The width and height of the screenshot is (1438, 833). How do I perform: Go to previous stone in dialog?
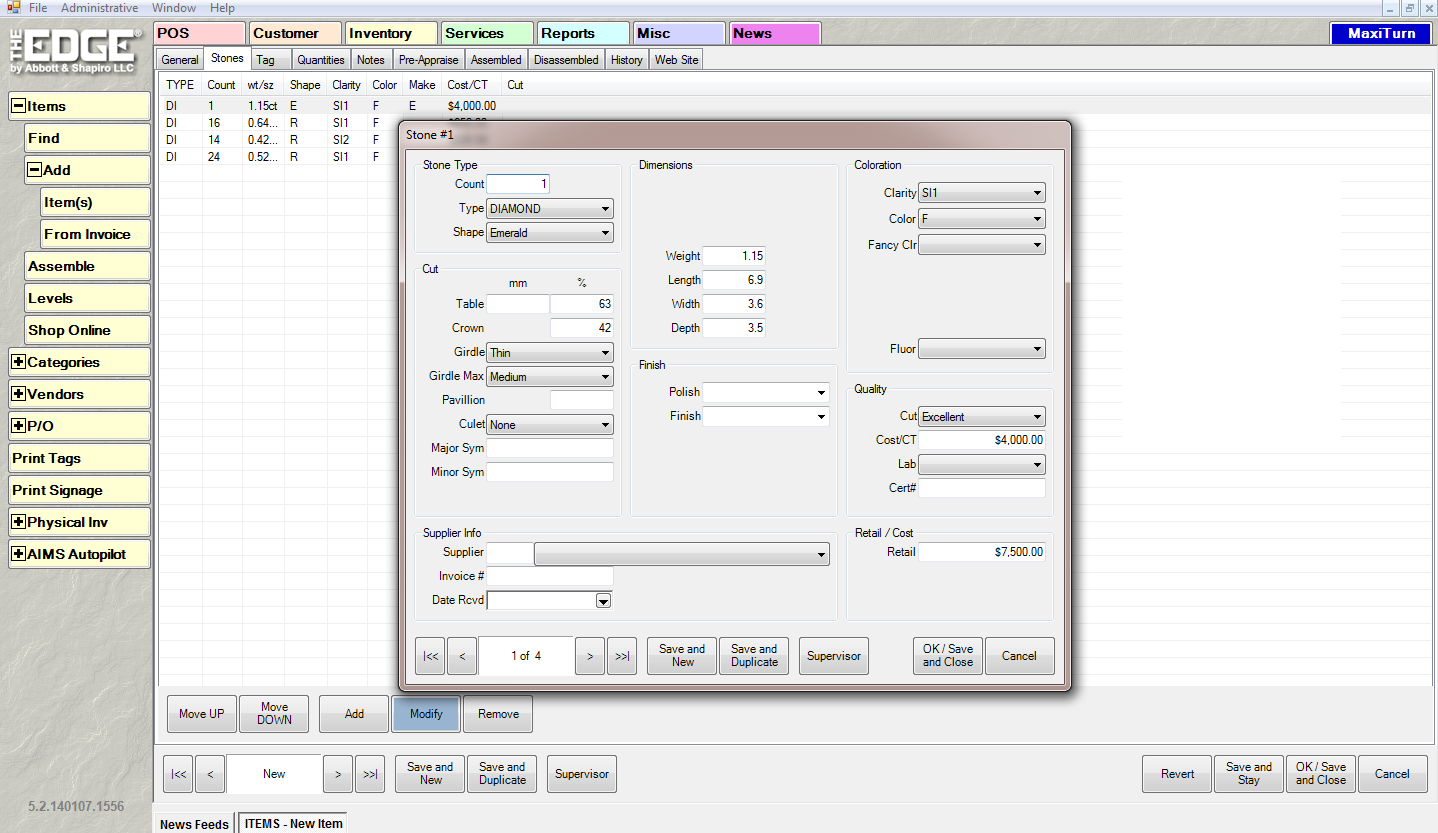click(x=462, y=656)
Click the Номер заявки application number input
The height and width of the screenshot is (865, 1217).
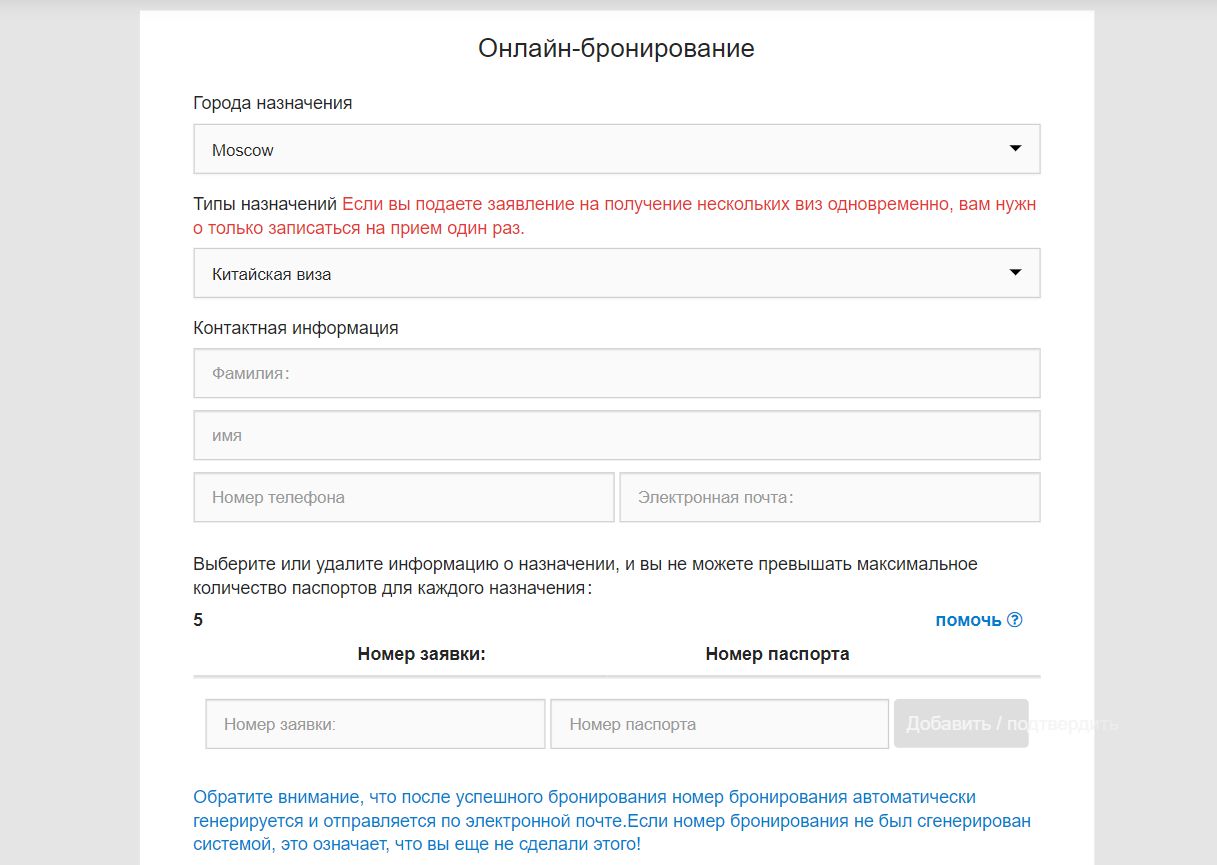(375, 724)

────────────────────────────────────────

◆ Task objective
Nothing but the pictures is to be left out; repeat the data exactly.

◆ Written answer
The width and height of the screenshot is (1438, 833). How do I perform: Go to previous stone in dialog?
click(x=462, y=656)
Click the Номер заявки application number input
The height and width of the screenshot is (865, 1217).
(375, 724)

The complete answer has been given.